» ЧТО ТРЕБУЕТСЯ:
Перепишите без изменений фрагмент интервью с Юрием Александровым от слов «Спектакли Юрия Александрова» до слов «Почему так происходит?».

Юрий Александров: «Театр должен оставаться храмом»
Спектакли Юрия Александрова идут на самых престижных сценах мира: Арене ди Верона, в Метрополитен-опере, Ла Скала, Мариинском театре. Всего в театрах России и зарубежья он поставил более 200 опер и 12 оперетт. В эксклюзивном интервью порталу «Культура.РФ» Юрий Александров рассказал о современных процессах в культурном обществе, диалоге театра с государством и публикой, а также о своей недавней работе «Орфей в аду».
— Юрий Исаакович, в последнее время театры все чаще используют в своих постановках элементы скандального, провокационного. Почему так происходит?
— Сегодня в обществе происходят процессы, о которых раньше мы даже не догадывались. Пришел к нам капитализм, и если раньше творчество было актом душевного порыва, попыткой высказывания, то сегодня наши творческие проекты по большей части связаны с коммерческим успехом. Ведь сегодня публика чаще всего приходит оттянуться, забежать. Как оперный режиссер я сталкиваюсь с тем, что в «Борисе Годунове» большинство не засиживается до смерти Бориса в третьем акте — независимо от качества постановки. Изменилось время, изменилось и восприятие. Люди смотрят на часы и уходят: да, были в Мариинском театре, отметились и пошли по домам. Опять же, многое сегодня придумывают директора, или интенданты на Западе, в то время как раньше инициировали художники, режиссеры. А скандальность может быть выгодна продюсеру, потому что она продается.

» ИСХОДНЫЕ ЗАПИСИ:
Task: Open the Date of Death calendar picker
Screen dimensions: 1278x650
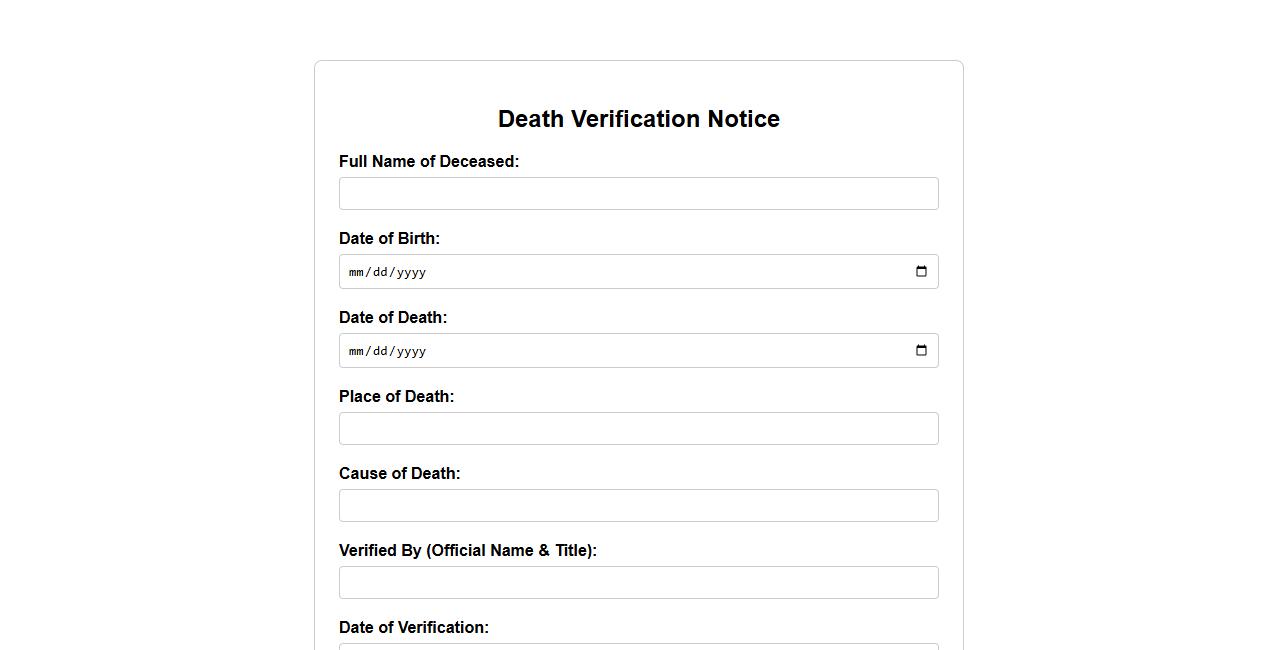Action: [x=921, y=350]
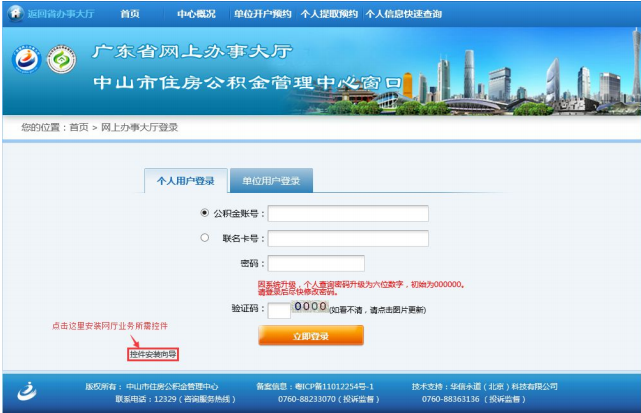This screenshot has height=413, width=641.
Task: Click the 公积金账号 input field
Action: 348,213
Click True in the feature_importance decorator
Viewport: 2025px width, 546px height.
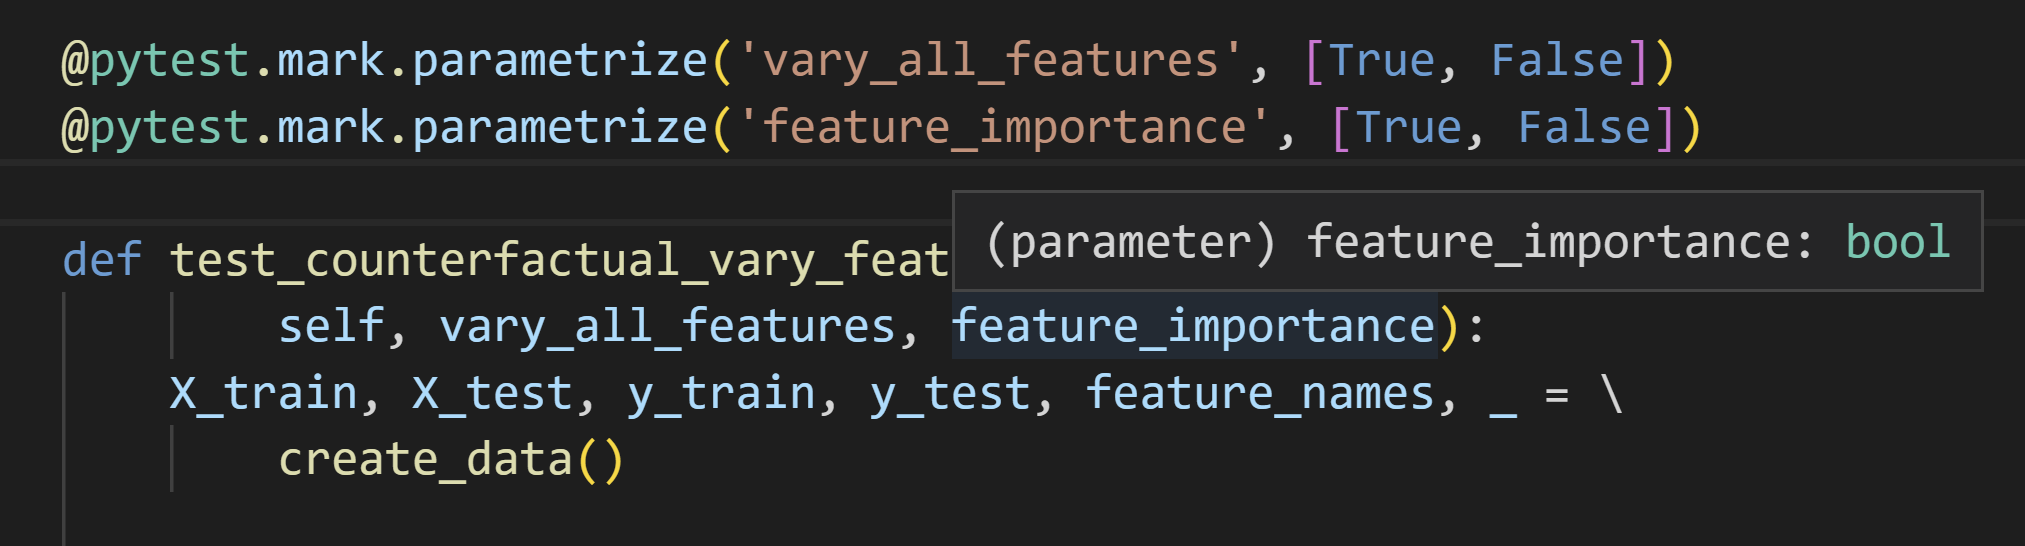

» РЕЗУЛЬТАТ:
Спектакли Юрия Александрова идут на самых престижных сценах мира: Арене ди Верона, в Метрополитен-опере, Ла Скала, Мариинском театре. Всего в театрах России и зарубежья он поставил более 200 опер и 12 оперетт. В эксклюзивном интервью порталу «Культура.РФ» Юрий Александров рассказал о современных процессах в культурном обществе, диалоге театра с государством и публикой, а также о своей недавней работе «Орфей в аду».
— Юрий Исаакович, в последнее время театры все чаще используют в своих постановках элементы скандального, провокационного. Почему так происходит?